┌─ Source material
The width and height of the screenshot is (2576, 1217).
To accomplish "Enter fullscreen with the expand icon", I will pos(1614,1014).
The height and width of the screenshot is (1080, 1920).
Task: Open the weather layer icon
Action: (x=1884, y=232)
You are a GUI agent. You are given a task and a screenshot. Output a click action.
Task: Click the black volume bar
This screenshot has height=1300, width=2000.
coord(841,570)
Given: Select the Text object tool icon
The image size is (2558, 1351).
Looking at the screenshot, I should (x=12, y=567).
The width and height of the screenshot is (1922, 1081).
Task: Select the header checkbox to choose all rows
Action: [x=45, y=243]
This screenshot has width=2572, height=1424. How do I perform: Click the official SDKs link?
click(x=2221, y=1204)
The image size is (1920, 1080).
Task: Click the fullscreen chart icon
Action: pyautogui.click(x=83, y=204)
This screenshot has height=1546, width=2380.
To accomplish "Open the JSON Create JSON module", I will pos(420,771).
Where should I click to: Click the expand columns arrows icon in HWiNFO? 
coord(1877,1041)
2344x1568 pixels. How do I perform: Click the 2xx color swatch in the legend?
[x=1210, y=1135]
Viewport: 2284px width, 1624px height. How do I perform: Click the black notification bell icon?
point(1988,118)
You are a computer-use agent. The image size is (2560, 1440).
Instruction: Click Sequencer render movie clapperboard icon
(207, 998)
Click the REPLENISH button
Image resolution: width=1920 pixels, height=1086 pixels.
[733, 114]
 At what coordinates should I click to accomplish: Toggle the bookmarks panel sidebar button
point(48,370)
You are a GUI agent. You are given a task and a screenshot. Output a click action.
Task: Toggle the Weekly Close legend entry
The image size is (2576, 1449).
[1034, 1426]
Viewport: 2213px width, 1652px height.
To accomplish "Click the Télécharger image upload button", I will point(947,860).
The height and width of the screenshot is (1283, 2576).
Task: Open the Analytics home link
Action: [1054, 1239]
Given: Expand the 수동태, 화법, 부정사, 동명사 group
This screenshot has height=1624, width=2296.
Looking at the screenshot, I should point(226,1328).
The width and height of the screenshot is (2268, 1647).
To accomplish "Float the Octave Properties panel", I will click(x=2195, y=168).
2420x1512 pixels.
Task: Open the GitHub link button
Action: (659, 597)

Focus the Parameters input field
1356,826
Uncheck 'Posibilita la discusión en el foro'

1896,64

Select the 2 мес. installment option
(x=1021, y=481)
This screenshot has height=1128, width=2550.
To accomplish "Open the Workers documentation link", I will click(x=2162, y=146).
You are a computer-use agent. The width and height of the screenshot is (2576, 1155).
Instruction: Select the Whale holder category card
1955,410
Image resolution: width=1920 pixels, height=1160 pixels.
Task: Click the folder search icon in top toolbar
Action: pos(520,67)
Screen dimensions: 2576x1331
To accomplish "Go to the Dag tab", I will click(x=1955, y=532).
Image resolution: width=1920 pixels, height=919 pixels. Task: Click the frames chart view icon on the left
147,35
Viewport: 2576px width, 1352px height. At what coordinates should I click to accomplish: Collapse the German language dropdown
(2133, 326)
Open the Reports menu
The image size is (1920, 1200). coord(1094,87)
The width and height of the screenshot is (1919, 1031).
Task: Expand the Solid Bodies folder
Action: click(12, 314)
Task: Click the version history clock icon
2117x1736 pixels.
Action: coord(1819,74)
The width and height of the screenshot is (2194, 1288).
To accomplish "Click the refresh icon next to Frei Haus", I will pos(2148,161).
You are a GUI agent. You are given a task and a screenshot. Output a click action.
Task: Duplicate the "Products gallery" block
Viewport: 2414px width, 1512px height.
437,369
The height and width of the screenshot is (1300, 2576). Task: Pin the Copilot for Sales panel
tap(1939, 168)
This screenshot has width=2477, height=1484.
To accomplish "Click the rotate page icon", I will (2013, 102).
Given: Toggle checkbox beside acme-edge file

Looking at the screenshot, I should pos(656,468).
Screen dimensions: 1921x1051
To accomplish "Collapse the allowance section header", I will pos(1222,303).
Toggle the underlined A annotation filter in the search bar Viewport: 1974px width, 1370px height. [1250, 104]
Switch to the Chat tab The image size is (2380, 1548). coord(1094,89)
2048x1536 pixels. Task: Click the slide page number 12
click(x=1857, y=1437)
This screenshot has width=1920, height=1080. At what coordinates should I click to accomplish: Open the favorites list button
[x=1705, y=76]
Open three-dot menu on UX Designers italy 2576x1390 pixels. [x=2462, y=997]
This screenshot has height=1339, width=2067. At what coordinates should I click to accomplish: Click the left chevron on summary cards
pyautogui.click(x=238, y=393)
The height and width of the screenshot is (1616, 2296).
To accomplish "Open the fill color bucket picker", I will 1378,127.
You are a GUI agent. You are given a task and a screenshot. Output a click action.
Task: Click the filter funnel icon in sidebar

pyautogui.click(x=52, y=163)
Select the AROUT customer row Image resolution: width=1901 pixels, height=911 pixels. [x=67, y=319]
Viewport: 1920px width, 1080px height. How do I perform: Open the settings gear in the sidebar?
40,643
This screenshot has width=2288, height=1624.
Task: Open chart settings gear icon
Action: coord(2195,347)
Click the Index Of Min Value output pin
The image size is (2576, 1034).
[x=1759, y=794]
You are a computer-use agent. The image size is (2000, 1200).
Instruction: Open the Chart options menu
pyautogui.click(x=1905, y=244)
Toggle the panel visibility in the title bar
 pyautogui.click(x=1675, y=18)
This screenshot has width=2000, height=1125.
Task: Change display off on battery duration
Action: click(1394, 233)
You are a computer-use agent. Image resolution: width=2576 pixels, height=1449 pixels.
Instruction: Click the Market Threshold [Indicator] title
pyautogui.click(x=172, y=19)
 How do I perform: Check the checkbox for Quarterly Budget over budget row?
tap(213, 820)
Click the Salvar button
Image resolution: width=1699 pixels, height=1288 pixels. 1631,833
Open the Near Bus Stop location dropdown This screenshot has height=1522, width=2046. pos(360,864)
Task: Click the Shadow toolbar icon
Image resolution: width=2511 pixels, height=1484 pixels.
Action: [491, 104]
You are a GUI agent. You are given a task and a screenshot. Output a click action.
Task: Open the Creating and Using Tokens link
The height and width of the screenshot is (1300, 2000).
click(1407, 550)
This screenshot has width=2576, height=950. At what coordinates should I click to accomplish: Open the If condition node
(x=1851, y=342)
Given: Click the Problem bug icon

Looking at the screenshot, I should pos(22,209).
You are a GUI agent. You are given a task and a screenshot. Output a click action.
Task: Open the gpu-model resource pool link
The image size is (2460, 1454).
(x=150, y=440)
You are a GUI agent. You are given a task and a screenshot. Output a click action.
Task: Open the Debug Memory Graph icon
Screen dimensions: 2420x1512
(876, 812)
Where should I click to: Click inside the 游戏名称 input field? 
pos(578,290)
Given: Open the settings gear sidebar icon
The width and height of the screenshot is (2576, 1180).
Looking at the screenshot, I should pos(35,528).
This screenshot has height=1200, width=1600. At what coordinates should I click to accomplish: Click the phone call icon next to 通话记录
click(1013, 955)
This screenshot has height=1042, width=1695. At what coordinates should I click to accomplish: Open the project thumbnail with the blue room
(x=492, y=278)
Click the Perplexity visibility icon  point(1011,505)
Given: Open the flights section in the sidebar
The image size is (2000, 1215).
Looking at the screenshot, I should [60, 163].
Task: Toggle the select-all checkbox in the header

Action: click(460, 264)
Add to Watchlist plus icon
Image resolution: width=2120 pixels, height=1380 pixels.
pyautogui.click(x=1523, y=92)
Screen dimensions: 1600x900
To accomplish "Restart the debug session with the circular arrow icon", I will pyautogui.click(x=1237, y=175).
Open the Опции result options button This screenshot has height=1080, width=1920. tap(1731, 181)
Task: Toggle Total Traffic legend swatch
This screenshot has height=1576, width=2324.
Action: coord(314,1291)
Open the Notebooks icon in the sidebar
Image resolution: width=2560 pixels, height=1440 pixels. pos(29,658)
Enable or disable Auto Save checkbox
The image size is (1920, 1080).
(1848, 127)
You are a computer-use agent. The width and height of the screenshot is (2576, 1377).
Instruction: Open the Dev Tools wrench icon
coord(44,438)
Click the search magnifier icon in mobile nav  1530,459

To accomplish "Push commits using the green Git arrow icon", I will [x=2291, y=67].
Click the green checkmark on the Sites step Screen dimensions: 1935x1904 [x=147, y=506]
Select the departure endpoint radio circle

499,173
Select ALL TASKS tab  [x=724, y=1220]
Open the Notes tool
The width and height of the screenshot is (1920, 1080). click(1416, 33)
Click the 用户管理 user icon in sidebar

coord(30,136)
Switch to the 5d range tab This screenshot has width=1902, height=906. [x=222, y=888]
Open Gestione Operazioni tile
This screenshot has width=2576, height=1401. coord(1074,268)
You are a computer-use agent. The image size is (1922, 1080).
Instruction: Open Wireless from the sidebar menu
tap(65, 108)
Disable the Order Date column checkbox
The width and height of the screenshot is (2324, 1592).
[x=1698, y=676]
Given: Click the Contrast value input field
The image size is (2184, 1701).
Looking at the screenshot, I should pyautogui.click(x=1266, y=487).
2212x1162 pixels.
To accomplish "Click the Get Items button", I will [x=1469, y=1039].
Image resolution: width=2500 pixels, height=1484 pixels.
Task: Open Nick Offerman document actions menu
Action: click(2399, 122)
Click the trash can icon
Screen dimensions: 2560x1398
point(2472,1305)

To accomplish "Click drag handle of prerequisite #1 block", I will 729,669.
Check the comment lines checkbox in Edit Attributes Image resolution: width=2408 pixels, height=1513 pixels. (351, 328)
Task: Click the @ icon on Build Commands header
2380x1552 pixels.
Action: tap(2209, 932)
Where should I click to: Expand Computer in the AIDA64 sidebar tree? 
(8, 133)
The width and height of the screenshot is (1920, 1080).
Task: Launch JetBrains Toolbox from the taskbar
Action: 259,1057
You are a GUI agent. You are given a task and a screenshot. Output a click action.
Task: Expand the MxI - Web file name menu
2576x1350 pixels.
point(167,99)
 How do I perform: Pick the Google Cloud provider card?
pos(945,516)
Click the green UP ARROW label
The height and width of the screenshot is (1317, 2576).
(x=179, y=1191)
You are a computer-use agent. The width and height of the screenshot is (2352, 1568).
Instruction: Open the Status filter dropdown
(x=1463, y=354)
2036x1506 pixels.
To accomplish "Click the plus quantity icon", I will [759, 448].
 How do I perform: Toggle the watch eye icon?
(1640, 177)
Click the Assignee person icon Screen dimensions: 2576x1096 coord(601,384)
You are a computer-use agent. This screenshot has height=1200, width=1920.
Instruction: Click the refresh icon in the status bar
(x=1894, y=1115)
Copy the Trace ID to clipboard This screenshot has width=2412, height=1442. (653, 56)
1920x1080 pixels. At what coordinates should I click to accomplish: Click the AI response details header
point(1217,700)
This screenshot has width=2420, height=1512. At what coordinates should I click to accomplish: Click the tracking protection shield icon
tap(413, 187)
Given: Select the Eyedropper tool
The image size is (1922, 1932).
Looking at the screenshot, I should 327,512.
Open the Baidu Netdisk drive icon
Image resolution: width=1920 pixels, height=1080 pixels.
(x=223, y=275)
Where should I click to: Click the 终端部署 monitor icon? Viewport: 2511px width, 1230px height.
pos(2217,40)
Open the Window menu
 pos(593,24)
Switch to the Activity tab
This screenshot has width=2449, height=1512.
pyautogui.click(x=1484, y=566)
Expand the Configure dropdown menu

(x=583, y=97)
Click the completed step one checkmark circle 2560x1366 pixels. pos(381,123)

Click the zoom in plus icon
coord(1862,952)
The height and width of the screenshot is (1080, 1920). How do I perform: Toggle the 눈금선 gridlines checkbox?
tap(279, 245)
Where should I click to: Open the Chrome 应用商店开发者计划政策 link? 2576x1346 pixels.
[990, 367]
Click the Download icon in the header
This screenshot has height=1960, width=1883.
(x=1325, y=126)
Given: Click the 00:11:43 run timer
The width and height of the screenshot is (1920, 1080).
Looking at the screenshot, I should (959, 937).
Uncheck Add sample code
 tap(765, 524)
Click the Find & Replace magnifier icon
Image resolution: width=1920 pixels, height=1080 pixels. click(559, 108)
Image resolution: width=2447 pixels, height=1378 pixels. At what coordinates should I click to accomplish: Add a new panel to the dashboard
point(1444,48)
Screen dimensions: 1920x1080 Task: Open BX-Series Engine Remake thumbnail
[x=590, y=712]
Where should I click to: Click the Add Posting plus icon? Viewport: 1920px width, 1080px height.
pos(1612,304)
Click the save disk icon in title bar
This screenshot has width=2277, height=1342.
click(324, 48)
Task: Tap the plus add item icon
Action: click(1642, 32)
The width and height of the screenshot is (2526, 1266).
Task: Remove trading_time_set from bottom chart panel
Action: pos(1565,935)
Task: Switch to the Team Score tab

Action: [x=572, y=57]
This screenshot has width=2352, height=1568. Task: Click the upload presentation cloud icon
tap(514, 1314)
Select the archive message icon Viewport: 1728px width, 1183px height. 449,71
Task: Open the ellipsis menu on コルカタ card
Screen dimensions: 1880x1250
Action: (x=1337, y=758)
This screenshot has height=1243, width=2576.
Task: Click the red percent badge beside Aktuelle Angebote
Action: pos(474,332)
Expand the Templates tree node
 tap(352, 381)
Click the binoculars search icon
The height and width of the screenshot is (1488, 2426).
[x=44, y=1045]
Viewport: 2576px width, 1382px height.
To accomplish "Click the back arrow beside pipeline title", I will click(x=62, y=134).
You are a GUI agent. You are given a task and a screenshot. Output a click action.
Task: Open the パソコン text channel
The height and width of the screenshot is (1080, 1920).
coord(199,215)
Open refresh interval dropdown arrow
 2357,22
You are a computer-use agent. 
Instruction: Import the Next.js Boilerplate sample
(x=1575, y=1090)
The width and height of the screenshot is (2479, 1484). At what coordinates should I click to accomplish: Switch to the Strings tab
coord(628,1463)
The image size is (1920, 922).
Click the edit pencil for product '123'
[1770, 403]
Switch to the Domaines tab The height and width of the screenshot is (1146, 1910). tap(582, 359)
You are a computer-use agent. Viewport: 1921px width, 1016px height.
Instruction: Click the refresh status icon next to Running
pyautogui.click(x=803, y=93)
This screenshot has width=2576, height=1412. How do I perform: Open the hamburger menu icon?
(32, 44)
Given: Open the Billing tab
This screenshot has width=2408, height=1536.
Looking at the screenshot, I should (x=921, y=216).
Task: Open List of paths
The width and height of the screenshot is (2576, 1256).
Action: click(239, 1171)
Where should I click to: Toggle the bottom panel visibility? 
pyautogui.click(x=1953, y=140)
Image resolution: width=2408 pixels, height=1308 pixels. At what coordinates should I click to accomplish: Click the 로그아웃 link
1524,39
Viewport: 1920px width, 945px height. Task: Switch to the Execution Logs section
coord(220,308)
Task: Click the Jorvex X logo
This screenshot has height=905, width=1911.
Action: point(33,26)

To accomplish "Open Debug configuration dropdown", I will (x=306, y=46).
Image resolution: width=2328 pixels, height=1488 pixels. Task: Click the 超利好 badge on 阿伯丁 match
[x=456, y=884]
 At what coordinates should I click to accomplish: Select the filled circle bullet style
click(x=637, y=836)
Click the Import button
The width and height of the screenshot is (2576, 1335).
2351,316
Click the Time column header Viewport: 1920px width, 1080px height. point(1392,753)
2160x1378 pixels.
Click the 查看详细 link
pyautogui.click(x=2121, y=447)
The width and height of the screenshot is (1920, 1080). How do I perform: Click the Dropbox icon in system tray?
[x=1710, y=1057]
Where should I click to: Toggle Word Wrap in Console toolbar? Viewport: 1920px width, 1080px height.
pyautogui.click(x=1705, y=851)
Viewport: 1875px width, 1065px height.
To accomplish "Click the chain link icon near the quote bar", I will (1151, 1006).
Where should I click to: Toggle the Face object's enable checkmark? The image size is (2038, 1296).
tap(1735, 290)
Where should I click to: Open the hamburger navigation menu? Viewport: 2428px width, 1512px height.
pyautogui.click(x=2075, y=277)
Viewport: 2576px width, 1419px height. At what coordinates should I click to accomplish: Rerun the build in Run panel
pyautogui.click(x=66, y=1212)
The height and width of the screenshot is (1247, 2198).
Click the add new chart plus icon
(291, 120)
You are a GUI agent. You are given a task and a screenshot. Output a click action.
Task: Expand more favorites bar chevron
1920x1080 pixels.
└─
Every line from the one containing "The width and height of the screenshot is (1920, 1080). How" through the last line of the entries must be written out verbatim, and no other line.

The width and height of the screenshot is (1920, 1080). How do I perform: Click the Dropbox icon in system tray?
[x=1710, y=1057]
Where should I click to: Toggle Word Wrap in Console toolbar? Viewport: 1920px width, 1080px height.
pyautogui.click(x=1705, y=851)
Viewport: 1875px width, 1065px height.
To accomplish "Click the chain link icon near the quote bar", I will (1151, 1006).
Where should I click to: Toggle the Face object's enable checkmark? The image size is (2038, 1296).
tap(1735, 290)
Where should I click to: Open the hamburger navigation menu? Viewport: 2428px width, 1512px height.
pyautogui.click(x=2075, y=277)
Viewport: 2576px width, 1419px height. At what coordinates should I click to accomplish: Rerun the build in Run panel
pyautogui.click(x=66, y=1212)
The height and width of the screenshot is (1247, 2198).
Click the add new chart plus icon
(291, 120)
You are a GUI agent. You are given a task and a screenshot. Output a click action.
Task: Expand more favorites bar chevron
1920x1080 pixels.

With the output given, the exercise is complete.